### Activity
Please copy, exactly as they appear below, the lines from the one containing "At what coordinates should I click to accomplish: Switch" through the one containing "Click the Cancelled".

### Stored records
● ● ● ●

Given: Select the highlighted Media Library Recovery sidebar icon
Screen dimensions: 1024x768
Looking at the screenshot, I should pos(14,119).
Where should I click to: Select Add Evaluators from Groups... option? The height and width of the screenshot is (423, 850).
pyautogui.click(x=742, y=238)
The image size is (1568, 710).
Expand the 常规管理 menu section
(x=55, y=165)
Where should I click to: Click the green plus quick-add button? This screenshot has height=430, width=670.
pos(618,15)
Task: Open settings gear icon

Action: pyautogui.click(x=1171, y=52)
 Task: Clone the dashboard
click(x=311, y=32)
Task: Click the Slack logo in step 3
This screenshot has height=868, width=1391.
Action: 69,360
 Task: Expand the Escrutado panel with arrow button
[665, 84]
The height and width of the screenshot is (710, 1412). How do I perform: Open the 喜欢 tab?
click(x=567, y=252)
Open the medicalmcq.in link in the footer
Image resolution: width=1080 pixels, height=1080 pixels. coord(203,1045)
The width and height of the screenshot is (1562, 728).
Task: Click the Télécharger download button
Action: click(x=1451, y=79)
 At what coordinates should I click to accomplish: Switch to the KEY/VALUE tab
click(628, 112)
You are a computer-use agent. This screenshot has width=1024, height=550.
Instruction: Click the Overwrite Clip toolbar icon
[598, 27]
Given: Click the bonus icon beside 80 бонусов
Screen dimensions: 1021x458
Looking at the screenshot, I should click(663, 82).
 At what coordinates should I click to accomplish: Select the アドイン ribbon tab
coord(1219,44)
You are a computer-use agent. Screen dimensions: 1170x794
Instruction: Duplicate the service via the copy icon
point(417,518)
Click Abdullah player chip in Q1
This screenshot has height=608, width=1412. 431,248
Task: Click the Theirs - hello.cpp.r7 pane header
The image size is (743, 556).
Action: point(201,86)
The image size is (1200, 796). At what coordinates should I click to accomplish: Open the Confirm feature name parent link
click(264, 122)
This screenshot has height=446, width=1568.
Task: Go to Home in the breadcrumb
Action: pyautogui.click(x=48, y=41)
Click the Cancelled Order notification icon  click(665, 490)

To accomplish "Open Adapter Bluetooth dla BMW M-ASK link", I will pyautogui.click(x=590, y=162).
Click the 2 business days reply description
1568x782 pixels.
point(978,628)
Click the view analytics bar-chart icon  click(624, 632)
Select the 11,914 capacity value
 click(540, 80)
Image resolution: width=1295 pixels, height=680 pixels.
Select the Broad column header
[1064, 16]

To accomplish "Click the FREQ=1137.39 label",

● ● ● ●

### Answer area
 At what coordinates should I click to accomplish: Switch to the KEY/VALUE tab
click(628, 112)
You are a computer-use agent. This screenshot has width=1024, height=550.
Instruction: Click the Overwrite Clip toolbar icon
[598, 27]
Given: Click the bonus icon beside 80 бонусов
Screen dimensions: 1021x458
Looking at the screenshot, I should click(663, 82).
 At what coordinates should I click to accomplish: Select the アドイン ribbon tab
coord(1219,44)
You are a computer-use agent. Screen dimensions: 1170x794
Instruction: Duplicate the service via the copy icon
point(417,518)
Click Abdullah player chip in Q1
This screenshot has height=608, width=1412. 431,248
Task: Click the Theirs - hello.cpp.r7 pane header
The image size is (743, 556).
Action: point(201,86)
The image size is (1200, 796). At what coordinates should I click to accomplish: Open the Confirm feature name parent link
click(264, 122)
This screenshot has height=446, width=1568.
Task: Go to Home in the breadcrumb
Action: pyautogui.click(x=48, y=41)
Click the Cancelled Order notification icon  click(665, 490)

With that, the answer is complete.